The same holds true for nighttime views. Stars are more easily visible now—their twinkling lights adorn the black velvet heavens like millions of scattered diamonds.
A few years ago, our family went to Sedona, Arizona, in a desert surrounded by a starkly beautiful terrain of shaded rocks and mountains. I insisted that we go away from the nighttime glow of town to a place where we could park the car and turn out all the lights. After our eyes adjusted to the darkness, the star visibility was astonishing. The Milky Way was truly milky, and stars upon stars bombarded our eyes.
It was mind-boggling to me then, and it still is. Just think…all those stars out there, gajillions of miles away, and yet we can still see their light. Our Sun is one of them, and Earth is just a puny little satellite around it. Makes us seem pretty small, right?

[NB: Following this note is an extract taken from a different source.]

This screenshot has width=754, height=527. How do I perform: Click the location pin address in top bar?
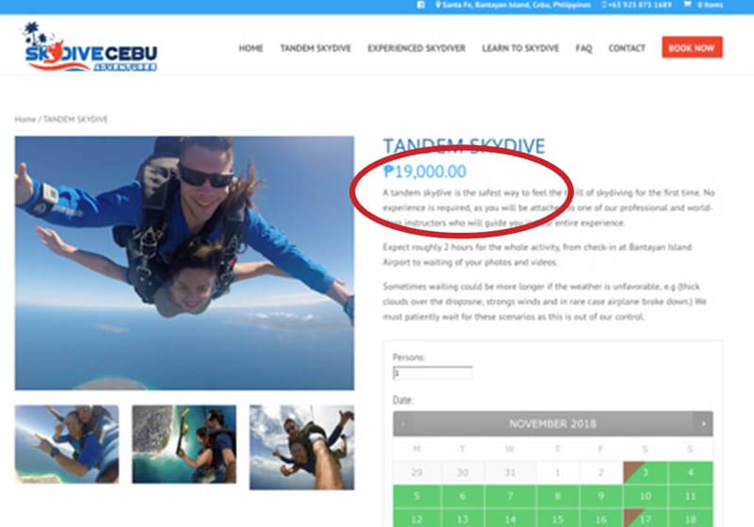click(x=513, y=5)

King David felt the same way. Long before he ruled over Israel, David was a simple shepherd who was entranced by the beauty of God’s universe. Picture him lying on his back alone on a remote wilderness hillside, hearing the murmurs of sleepy sheep, and gazing at the night sky. As he pondered the work of God’s fingertips, he mused, “What is man that you would care anything about him, much less visit him?”
David understood he was absolutely nothing in the vast expanse of God’s creation…smaller than a grain of sand in an endless ocean. He grasped the infinite hugeness and supremacy of the Maker of the universe and lived in fear of Him. Yet he spoke with God and chased after God’s heart. David understood the value that God places on humankind, the pinnacle of His creatures on Earth.

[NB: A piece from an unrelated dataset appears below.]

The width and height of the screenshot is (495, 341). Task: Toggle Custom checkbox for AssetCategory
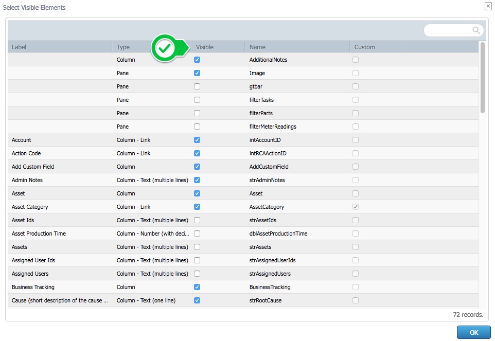point(356,207)
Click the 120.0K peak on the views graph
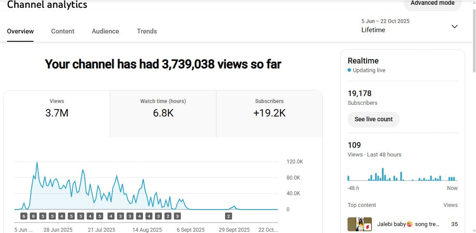 (37, 163)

“You have made man only a little lower than the angels,” David said, “and You even crowned him!”
How does a God who created the stars still care about us? Love us enough to die for us? We can’t fit God into our mold or comprehend His enormity. And yet, He hears our prayers and wants a relationship with us…individually and corporately. How absolutely astonishing!
With temperatures beginning to plummet in the Northern Hemisphere, it’s a bit chilly to stroll outside right now after dark. But I encourage you to get out of your comfort zone and find a place without “light pollution” to observe God’s enormous universe. Consider it your November privilege.
If you’re a meteor fan, check out the Geminids in a few weeks (December 4-17) or wait until the Perseids arrive (July 17 to August 26, 2021) to look for “falling stars.”* I’ve dragged myself out of bed several times in the past, in the wee hours of the morning, to lie back on a beach towel in our driveway and watch these meteor showers at their peak times. It is so worth it.
As you contemplate the heavens, remember Who made them. Remember His love for you. Let the dance of the stars captivate your heart and pull you upward into His cosmic waltz. And if you listen closely enough, you might even catch the melody from His music of the spheres.
Lord of all creation, Maker of the Stars and Earth, we lift up mighty praise to You. You are truly an awesome God, and we fall at Your feet in astonishment. As we gaze at the beauty of Your heavens, remind us that You are faithful…that current events will pass away…that You hold all things, including us, in Your loving hands. May we praise You and honor You in all we do. In Jesus’ name, Amen.